LanceQL

A browser-based Lance file reader with SQL and vector search support. Query Lance datasets directly in your browser using HTTP Range requests - no server required.

@logic_table: Business Logic That Runs WITH Your Data - Compile Python to native GPU kernels. Eliminates Python interpreter overhead for UDF-style workflows.

Live Demo: https://teamchong.github.io/lanceql

Documentation:

SQL Reference - Complete SQL dialect reference
Vector Search Guide - Semantic search with NEAR clause
@logic_table - Compile Python to native GPU kernels

When to Use LanceQL

Use Case	LanceQL
Query columnar files in browser	Direct SQL on Lance/Parquet, no backend needed
Semantic search on embeddings	Built-in vector search with IVF-PQ indices
Python UDFs that are too slow	@logic_table compiles Python to native code
Time-travel queries	Query any historical version
Query remote data efficiently	HTTP Range requests - only fetch what you need

Features

All Platforms

Vector Search - Semantic search with NEAR clause using MiniLM/CLIP embeddings
Time Travel - Query historical versions with read_lance(url, version)
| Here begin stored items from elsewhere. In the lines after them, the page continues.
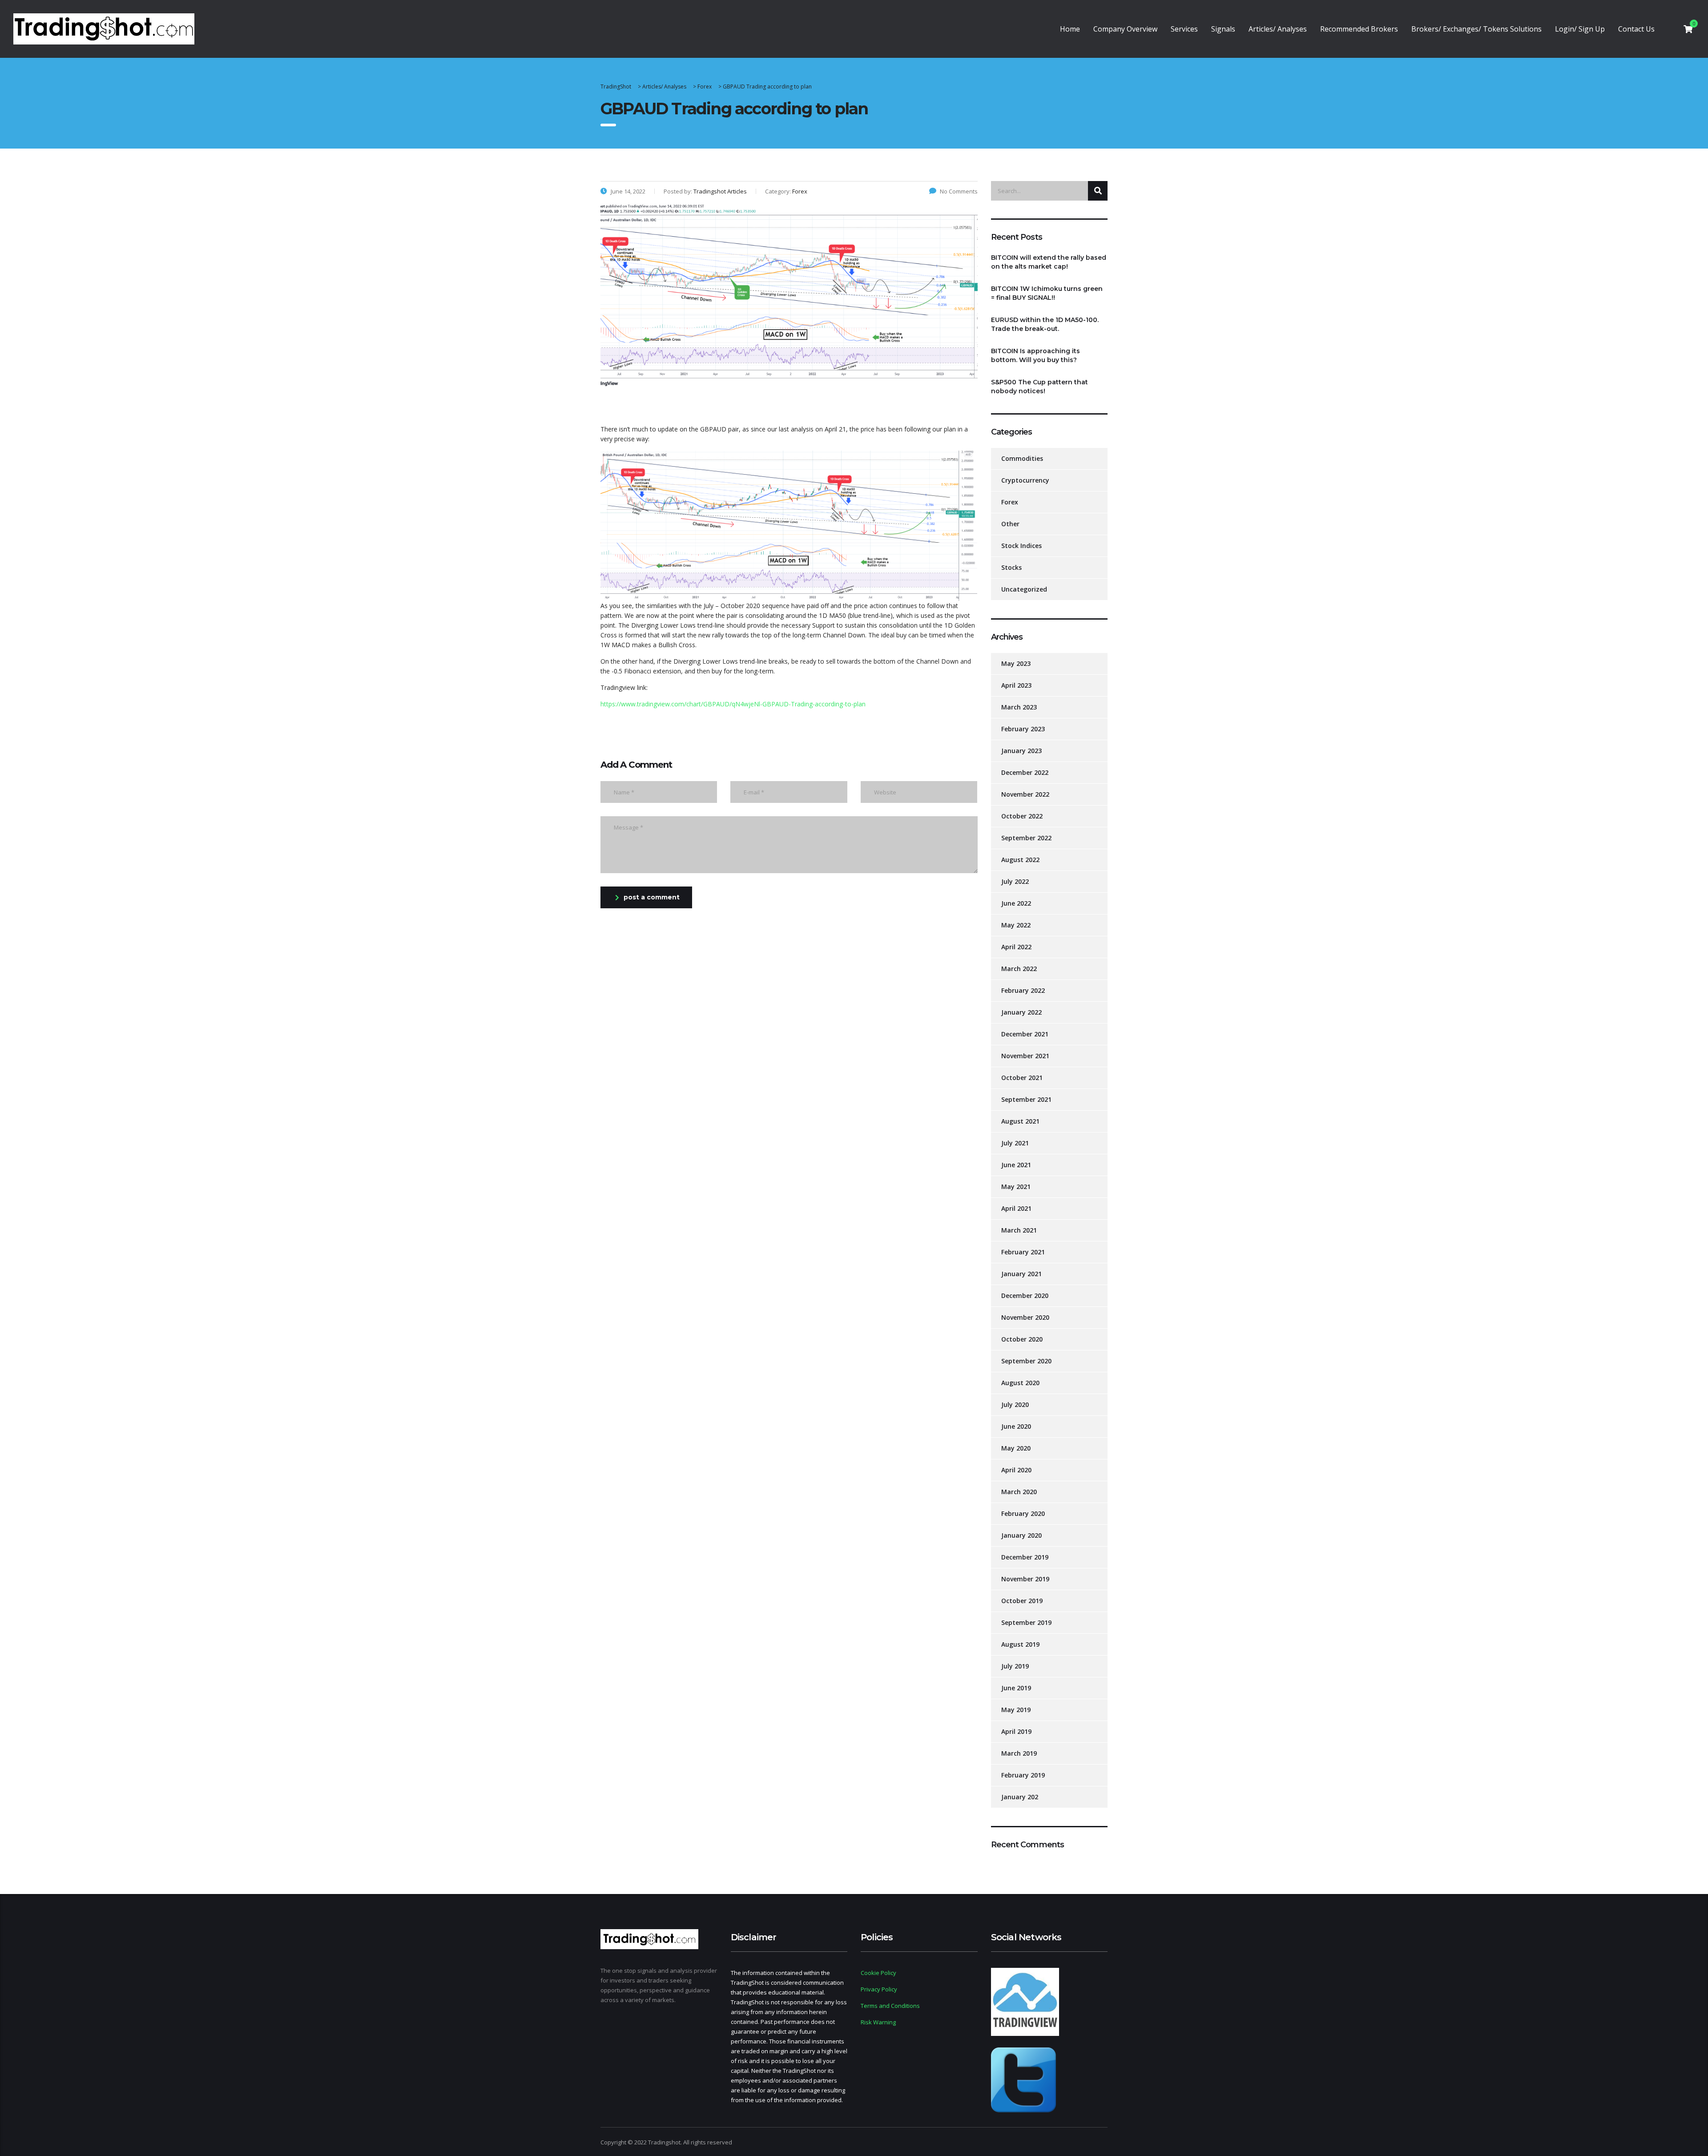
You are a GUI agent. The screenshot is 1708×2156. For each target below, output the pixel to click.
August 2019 (1020, 1644)
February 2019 (1023, 1775)
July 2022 (1015, 881)
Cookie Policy (878, 1973)
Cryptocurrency (1025, 480)
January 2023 (1021, 750)
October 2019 (1022, 1600)
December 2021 (1024, 1034)
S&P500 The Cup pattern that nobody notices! (1039, 386)
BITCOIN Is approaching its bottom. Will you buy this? (1035, 355)
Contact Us (1636, 29)
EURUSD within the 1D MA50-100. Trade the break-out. (1045, 324)
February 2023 (1023, 729)
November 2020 (1025, 1317)
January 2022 (1021, 1012)
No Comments (959, 191)
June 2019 (1016, 1688)
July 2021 (1015, 1143)
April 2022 (1016, 947)
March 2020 (1019, 1491)
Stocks (1011, 567)
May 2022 (1016, 925)
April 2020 (1016, 1470)
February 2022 (1023, 990)
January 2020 (1021, 1535)
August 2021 (1020, 1121)
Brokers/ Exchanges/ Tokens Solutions (1476, 29)
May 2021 (1016, 1186)
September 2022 (1026, 838)
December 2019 (1024, 1557)
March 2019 (1019, 1753)
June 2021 (1016, 1165)
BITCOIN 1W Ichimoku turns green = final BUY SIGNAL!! (1047, 293)
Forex (1009, 502)
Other (1010, 524)
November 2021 (1025, 1056)
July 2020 (1015, 1404)
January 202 (1019, 1797)
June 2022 (1016, 903)
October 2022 (1022, 816)
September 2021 (1026, 1099)
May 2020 (1016, 1448)
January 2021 (1021, 1273)
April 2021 (1016, 1208)
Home (1070, 29)
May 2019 (1016, 1709)
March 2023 (1019, 707)
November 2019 (1025, 1579)
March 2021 (1019, 1230)
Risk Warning (878, 2022)
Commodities (1022, 458)
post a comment (652, 897)
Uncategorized (1024, 589)
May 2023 (1016, 663)
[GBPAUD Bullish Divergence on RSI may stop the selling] (788, 525)
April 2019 (1016, 1731)
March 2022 (1019, 968)
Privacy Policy (879, 1989)
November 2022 (1025, 794)
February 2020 (1023, 1513)
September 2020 (1026, 1361)
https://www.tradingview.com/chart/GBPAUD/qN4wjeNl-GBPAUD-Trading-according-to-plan (733, 704)
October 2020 (1022, 1339)
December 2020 (1024, 1295)
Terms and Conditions (890, 2006)
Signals (1223, 29)
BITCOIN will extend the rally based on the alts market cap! (1048, 262)
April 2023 (1016, 685)
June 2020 (1016, 1426)
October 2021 (1022, 1077)
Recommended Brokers (1359, 29)
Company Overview (1125, 29)
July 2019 (1015, 1666)
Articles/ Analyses (1278, 29)
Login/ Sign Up (1580, 29)
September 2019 (1026, 1622)
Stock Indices (1021, 545)
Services (1184, 29)
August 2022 (1020, 859)
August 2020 (1020, 1382)
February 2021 (1023, 1252)
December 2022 (1024, 772)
Browser (WASM + JavaScript)

SQL - SELECT, WHERE, ORDER BY, LIMIT, aggregations (COUNT, SUM, AVG, MIN, MAX)
HTTP Range Requests - Only fetch the bytes you need, not the entire file
Local + Remote - Drag & drop local files or load from URL
DataFrame API - dataset.df().filter(...).select(...).limit(50)

Node.js/Python (Native)

Full SQL - ORDER BY, GROUP BY, DISTINCT, all aggregations
Data Types - int32/64, float32/64, bool, string, timestamp (s/ms/us/ns), date32/64
Parameterized Queries - Bind values with ? placeholders
Drop-in APIs - better-sqlite3 (Node.js), pyarrow.parquet (Python)

Installation

Browser (WASM)

npm install lanceql  # WIP - not yet published

Node.js (Native) - WIP

npm install @lanceql/node  # WIP - not yet published

Drop-in replacement for better-sqlite3 with Lance columnar files:

// Instead of: const Database = require('better-sqlite3');
const Database = require('@lanceql/node');

const db = new Database('dataset.lance');
const rows = db.prepare('SELECT * FROM data WHERE id > ?').all(100);

Python - WIP

pip install metal0-lanceql  # WIP - not yet published

Drop-in replacement for pyarrow.parquet with Lance columnar files:

# Instead of: import pyarrow.parquet as pq
import metal0.lanceql as pq

table = pq.read_table('dataset.lance')
df = table.to_pandas()

Quick Start

Browser Demo

cd examples/wasm
python -m http.server 3000
# Open http://localhost:3000

Default dataset: 1M LAION images with text embeddings at https://data.metal0.dev/laion-1m/images.lance

SQL Examples

See SQL Reference for complete documentation.

-- Local uploaded file
SELECT * FROM read_lance(FILE) LIMIT 50
SELECT * FROM read_lance(FILE, 24) LIMIT 50  -- with version

-- Remote URL
SELECT * FROM read_lance('https://data.metal0.dev/laion-1m/images.lance') LIMIT 50
SELECT * FROM read_lance('https://...', 24) LIMIT 50  -- with version

-- Filter
SELECT url, text, aesthetic FROM read_lance(FILE)
WHERE aesthetic > 0.5
LIMIT 100

-- Aggregations
SELECT COUNT(*), AVG(aesthetic), MAX(aesthetic) FROM read_lance(FILE)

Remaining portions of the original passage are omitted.